TASK DATA:
[Start of section]
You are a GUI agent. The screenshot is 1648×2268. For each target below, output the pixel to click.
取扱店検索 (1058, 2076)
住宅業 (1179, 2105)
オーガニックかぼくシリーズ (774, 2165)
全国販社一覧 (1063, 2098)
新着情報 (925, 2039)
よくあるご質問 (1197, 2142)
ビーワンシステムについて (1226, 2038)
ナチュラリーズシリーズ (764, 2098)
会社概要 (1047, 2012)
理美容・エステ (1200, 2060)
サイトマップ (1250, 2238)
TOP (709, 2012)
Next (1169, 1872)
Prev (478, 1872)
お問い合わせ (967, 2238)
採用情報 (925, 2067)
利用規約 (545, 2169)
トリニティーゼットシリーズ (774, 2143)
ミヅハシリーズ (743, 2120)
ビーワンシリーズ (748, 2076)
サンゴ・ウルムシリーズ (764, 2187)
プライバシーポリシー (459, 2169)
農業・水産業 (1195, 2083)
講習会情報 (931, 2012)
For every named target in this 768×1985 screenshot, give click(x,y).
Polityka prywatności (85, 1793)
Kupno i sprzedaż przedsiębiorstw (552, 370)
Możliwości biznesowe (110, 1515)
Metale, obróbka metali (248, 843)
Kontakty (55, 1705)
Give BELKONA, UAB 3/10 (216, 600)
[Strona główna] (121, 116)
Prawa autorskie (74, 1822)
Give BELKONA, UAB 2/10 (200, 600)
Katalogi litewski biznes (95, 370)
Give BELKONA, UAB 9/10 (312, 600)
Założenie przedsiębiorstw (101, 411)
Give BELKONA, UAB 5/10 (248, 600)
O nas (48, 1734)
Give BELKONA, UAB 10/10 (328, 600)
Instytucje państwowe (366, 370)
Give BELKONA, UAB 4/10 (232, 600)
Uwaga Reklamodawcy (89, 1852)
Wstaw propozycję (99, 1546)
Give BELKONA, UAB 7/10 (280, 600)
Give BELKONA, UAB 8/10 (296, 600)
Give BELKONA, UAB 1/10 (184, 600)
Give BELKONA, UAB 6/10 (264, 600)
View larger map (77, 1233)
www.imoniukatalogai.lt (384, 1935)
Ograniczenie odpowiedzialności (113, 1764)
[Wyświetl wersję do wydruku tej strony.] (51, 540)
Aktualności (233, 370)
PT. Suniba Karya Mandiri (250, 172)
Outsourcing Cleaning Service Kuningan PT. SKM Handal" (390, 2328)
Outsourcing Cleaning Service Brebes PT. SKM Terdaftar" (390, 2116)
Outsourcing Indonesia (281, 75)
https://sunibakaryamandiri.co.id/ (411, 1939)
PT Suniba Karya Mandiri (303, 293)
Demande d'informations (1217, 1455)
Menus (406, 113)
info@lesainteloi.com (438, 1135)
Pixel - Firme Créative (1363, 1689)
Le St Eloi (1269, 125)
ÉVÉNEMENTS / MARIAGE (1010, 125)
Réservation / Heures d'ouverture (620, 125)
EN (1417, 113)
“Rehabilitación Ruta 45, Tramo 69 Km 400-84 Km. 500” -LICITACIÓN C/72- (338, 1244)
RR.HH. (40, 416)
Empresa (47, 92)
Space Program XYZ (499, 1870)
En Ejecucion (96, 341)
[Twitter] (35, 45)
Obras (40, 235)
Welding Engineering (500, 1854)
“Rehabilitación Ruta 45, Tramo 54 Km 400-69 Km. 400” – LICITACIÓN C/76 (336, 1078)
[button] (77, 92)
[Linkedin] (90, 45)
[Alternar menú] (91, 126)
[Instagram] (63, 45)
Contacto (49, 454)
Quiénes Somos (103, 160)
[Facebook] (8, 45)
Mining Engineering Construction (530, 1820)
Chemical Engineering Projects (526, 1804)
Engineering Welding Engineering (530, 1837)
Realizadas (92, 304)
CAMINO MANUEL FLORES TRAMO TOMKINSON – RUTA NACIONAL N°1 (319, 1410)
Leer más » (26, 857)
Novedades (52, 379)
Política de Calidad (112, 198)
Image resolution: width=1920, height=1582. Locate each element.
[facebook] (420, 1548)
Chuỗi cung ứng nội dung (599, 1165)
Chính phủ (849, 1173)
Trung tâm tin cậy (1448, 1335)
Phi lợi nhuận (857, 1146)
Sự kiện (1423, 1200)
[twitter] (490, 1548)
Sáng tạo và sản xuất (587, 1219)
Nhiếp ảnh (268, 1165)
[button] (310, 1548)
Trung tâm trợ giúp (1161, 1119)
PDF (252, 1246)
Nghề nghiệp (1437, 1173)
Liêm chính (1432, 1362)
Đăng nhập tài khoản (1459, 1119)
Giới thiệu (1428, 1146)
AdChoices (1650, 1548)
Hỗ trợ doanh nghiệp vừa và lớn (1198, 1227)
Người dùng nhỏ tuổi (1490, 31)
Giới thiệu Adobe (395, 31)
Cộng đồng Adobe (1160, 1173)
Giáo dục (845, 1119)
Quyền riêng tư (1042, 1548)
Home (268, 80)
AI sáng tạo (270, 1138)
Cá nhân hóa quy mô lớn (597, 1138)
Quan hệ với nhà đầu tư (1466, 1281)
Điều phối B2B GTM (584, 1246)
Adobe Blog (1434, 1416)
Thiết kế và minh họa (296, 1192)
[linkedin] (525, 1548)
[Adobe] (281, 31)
[End of section]
WORK REQUIRED: Going through the listing above, please work out how many lines contain the word "each", and give the number alone.

ANSWER BOX: 2